Constraints on the formation history and composition of Kepler planets from their distribution of orbital period ratios

TL;DR

This study analyzes Kepler planetary data to understand formation histories and compositions by comparing observed orbital period ratios with theoretical models, revealing different formation pathways for super-Earths and sub-Neptunes.

Contribution

It provides new insights into the formation and composition of Kepler planets by combining observational data with synthetic models, highlighting the roles of migration and in situ formation.

Findings

Sub-Neptune pairs suggest partial ex situ formation with water-rich or water-poor origins.

Super-Earth pairs are consistent with water-poor, in situ formation.
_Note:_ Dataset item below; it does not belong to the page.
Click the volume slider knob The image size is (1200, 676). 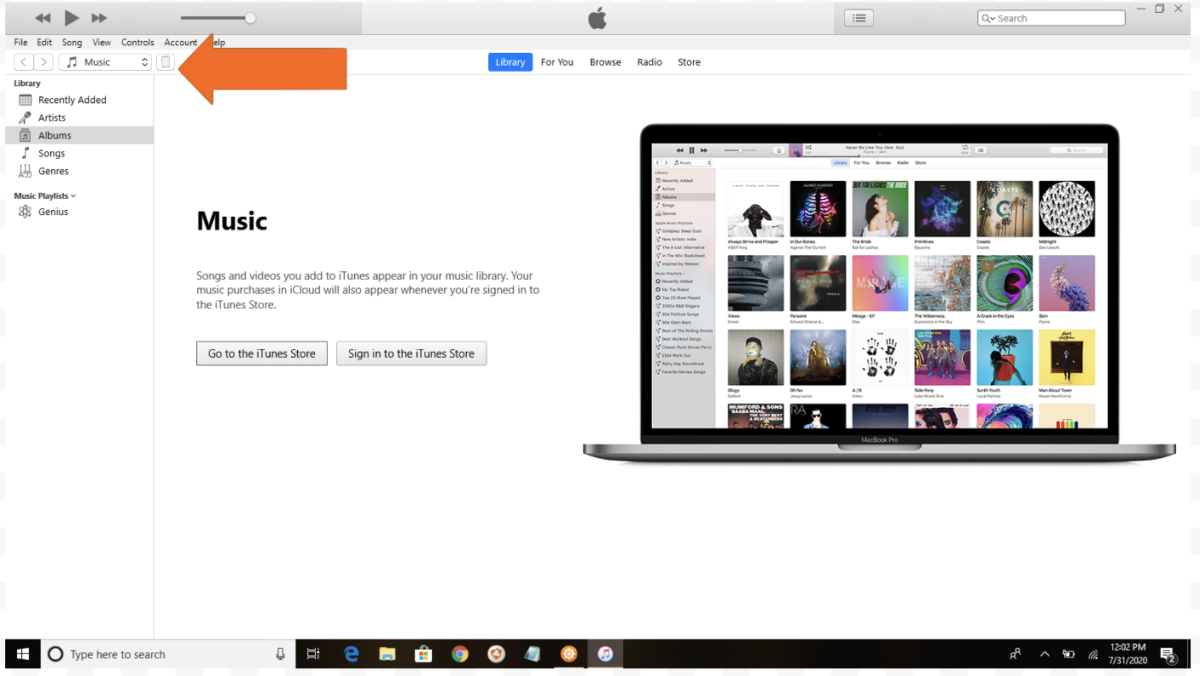(250, 18)
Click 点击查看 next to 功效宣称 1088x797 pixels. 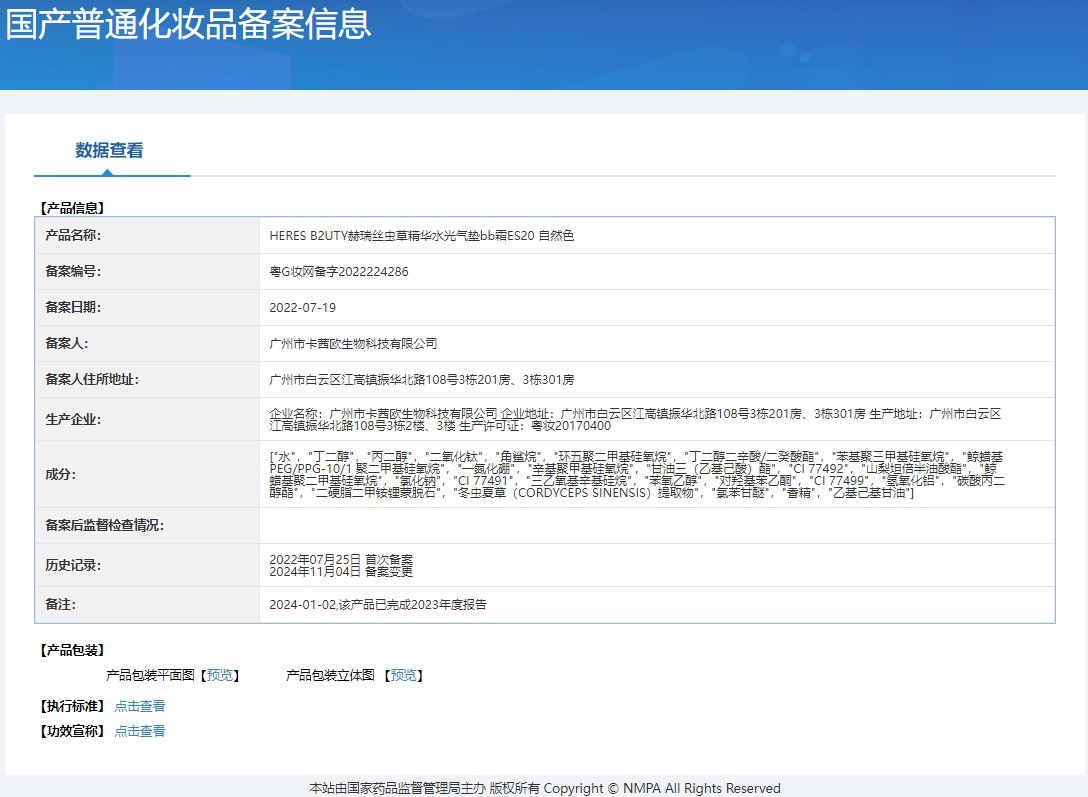tap(140, 731)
Orbital migration played a larger role for sub-Neptunes than for super-Earths.

Abstract

The Kepler high-precision planetary sample has revealed a radius valley, separating compact super-Earths from sub-Neptunes with lower density. Super-Earths are generally assumed to be rocky planets that were probably born in-situ, while the composition and origin of sub-Neptunes remains debated. To provide more constraints on the formation history and composition, based on the planetary sample of Kepler multiple planet systems, we derive the distributions of orbital period ratios of sub-Neptune and super-Earth planet pairs and calculate the normalised fraction of near-first-order mean motion resonances. Using synthetic planetary systems generated by the Generation III Bern Model, we also obtain theoretical predictions of period ratio distributions of planet pairs of different compositions and origins. We find that actual Kepler sub-Neptune pairs show a normalised fraction smaller (larger) than the model predictions for water-rich (water-poor) pairs with confidence levels of about two sigma. The derived normalised fraction of actual Kepler Super-Earth pairs is generally consistent with that of water-poor model planet pairs but significantly smaller than that of synthetic water-rich planet pairs. Based on the distributions of orbital period ratios, we conclude that orbital migration has been more important for sub-Neptunes than for super-Earths, suggesting a partial ex situ formation of the former and an origin of the radius valley caused in part by distinct formation pathways. However, the model comparisons also show that sub-Neptunes in actual Kepler multiple systems are not likely to be all water-rich/ex situ planets but a mixture of the two (in situ/ex situ) pathways. Whereas, Kepler super-Earth planets are predominantly composed by of water-poor planets that were born inside the ice line, likely through a series of giant impacts without large scale migration.